_REQUIRED WORK_.
a - In the excerpt about Meta's Iris chip, which company largely drives the chip's design?
b - Continue the article on Meta's Iris chip from the point where it stops.

_EXCERPT PROVIDED_.
+ + + + + + +

The impact on the AI model race
More compute for training too
If Iris frees up Nvidia GPUs currently used in inference, these GPUs can be redeployed for training larger models. This is an indirect but powerful leverage effect.
Meta has also demonstrated its ambition regarding models with recent initiatives. Even if Meta's first closed model marked a strategic turning point, compute capacity determines the ceiling of what is possible in terms of model size and quality.
The scaling race continues
Benchmarks show it: each additional tier of performance requires significantly more compute. The jump from Claude Opus 4.6 (87 overall) to Claude Opus 4.7 Adaptive (90 overall, 94.3 in agentic) did not come free in terms of compute resources.
With 14 GW of capacity, Meta is giving itself the means to stay in the frontier training race while optimizing its operational costs via Iris. It is a two-pronged strategy that only a handful of players in the world can finance.
❌ Common mistakes
Mistake 1: Confusing complement and replacement
Iris does not replace Nvidia GPUs. It complements them on specific workloads. Thinking that Meta will move away from Nvidia is a misread. Meta remains one of the world's largest GPU customers. Iris optimizes the margin on a specific segment of compute, nothing more.
Mistake 2: Underestimating Broadcom's role
The common mistake is to see Iris as a "Meta" chip. In reality, the design is largely driven by Broadcom, which applies expertise accumulated across several programs. Ignoring Broadcom in the equation means ignoring the true center of gravity of custom silicon.

+ + + + + + +

_EXCERPTED DATA_.
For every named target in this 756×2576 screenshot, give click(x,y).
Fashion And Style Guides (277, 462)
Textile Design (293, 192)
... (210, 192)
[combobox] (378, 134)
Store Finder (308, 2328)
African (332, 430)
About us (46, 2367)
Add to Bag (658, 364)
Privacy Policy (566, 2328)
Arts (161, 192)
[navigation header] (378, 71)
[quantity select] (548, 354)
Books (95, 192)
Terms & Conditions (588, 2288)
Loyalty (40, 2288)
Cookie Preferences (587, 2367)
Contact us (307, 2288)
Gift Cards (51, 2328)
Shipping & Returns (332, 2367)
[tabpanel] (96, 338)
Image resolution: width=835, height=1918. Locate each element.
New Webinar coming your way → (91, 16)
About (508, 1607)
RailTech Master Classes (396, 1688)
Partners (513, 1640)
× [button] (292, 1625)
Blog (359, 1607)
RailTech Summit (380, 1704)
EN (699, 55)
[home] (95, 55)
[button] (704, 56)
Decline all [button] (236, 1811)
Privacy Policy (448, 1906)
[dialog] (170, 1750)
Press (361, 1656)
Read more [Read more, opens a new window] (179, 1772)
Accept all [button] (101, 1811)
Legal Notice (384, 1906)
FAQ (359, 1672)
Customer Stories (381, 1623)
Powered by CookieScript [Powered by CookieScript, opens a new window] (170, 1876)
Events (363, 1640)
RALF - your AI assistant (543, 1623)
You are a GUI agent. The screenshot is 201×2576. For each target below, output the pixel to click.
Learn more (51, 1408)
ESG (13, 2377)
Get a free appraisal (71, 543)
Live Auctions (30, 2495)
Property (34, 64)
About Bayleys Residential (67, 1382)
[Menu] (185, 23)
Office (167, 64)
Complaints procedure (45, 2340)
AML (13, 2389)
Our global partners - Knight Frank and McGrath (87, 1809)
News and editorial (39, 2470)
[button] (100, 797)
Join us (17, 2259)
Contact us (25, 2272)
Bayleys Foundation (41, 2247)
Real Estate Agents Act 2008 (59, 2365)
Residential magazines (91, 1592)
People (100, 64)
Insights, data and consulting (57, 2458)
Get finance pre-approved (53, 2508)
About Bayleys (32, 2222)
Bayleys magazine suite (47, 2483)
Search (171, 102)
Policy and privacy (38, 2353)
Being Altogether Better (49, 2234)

+ + + + + + +

_PER-TASK OUTPUTS_.
a - Broadcom

b -
Mistake 3: Projecting compute sales as immediate
Meta is "considering" selling external compute. This is not a product announcement. The operational, regulatory, and strategic hurdles are considerable. Interpreting this signal as an imminent commercial offering is premature.
Mistake 4: Believing that custom ASICs are accessible to everyone
The ASIC model only works at very large scale. A company with fewer than a few billion requests per day will never amortize the design cost of a custom chip. The hyperscaler club is closed economically, not technically.
❓ Frequently Asked Questions
Will Meta Iris replace Nvidia GPUs at Meta?
No. Iris is designed for recommendation workloads and a portion of high-volume inference. Frontier training and complex inference will remain on Nvidia and AMD GPUs. This is a complementarity strategy, not a substitution strategy.
Why is Broadcom so important in this story?
Broadcom simultaneously designs chips for Meta (Iris), OpenAI (Jalapeño), and Google (TPU). With $8.4 billion in AI revenue in Q1 FY2026 and a projection reaching $100 billion by 2027, it is the second most powerful player in AI silicon after Nvidia.
Will the Alberta data center be enough for Meta's needs?
The Alberta site (1 GW) is part of a broader plan aiming for 14 GW of total capacity by 2027. It is Meta's 33rd data center. It contributes to the goal of doubling capacity, but is just one piece of the puzzle.
Is Meta really going to sell compute to external customers?
This is an intention revealed by an internal memo, not an announced product. If executed, this would put Meta in competition with AWS, Azure, and GCP. But the timelines and uncertainty are significant. Keep a close eye on this in 2027.
What is the concrete advantage of an ASIC chip over a GPU for inference?
An ASIC is optimized for a specific type of computation. It eliminates the unnecessary circuits of a general-purpose GPU, reducing the manufacturing cost and energy consumption per request. At the scale of billions of daily predictions, the savings amount to hundreds of millions of dollars per year.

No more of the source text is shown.